_The data:_
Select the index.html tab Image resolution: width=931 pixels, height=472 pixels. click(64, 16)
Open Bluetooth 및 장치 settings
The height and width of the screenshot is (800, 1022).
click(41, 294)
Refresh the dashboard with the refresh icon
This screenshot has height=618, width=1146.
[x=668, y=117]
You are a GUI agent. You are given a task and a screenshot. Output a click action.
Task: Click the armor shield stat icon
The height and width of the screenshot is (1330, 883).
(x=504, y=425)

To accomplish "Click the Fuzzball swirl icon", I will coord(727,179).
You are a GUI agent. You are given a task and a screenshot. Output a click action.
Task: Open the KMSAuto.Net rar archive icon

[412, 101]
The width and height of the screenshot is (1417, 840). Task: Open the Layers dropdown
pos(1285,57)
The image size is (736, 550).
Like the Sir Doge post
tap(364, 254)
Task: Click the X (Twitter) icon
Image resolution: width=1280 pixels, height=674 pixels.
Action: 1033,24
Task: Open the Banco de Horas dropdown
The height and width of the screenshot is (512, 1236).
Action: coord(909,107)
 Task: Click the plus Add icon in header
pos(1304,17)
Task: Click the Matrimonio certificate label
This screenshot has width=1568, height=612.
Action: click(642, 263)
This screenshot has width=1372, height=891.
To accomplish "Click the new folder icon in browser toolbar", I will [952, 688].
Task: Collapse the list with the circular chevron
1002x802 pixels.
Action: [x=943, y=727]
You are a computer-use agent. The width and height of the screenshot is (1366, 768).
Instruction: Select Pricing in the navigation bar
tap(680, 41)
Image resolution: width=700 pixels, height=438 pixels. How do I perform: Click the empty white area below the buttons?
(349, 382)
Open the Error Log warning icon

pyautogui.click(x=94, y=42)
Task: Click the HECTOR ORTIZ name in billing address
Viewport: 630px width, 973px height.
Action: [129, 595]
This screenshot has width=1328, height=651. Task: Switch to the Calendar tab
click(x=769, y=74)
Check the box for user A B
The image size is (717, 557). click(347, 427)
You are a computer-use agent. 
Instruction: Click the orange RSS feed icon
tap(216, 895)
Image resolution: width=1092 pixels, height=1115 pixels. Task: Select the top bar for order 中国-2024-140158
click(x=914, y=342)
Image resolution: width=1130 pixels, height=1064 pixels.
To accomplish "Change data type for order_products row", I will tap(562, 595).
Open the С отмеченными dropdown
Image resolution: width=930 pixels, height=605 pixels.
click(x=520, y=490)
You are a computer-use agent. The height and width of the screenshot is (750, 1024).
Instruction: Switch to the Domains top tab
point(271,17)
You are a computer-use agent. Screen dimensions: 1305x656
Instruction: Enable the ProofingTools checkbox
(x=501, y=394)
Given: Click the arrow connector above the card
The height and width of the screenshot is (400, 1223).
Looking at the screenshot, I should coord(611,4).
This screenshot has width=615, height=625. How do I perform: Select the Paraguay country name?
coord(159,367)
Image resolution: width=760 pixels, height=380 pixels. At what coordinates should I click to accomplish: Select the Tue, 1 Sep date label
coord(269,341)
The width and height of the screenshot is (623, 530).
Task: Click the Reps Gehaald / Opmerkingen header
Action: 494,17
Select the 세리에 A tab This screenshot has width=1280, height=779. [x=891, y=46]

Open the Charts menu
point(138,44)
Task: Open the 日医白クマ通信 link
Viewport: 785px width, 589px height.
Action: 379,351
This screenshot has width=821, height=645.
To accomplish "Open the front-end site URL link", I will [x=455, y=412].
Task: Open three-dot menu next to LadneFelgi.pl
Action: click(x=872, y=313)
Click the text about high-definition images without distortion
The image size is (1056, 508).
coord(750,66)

_Work task:_
Copy each line of the listing above that contains the word "computer".

_Expected answer:_
You are a computer-use agent. The width and height of the screenshot is (1366, 768).
You are a computer-use agent. 
You are a computer-use agent. The height and width of the screenshot is (750, 1024).
You are a computer-use agent. Screen dimensions: 1305x656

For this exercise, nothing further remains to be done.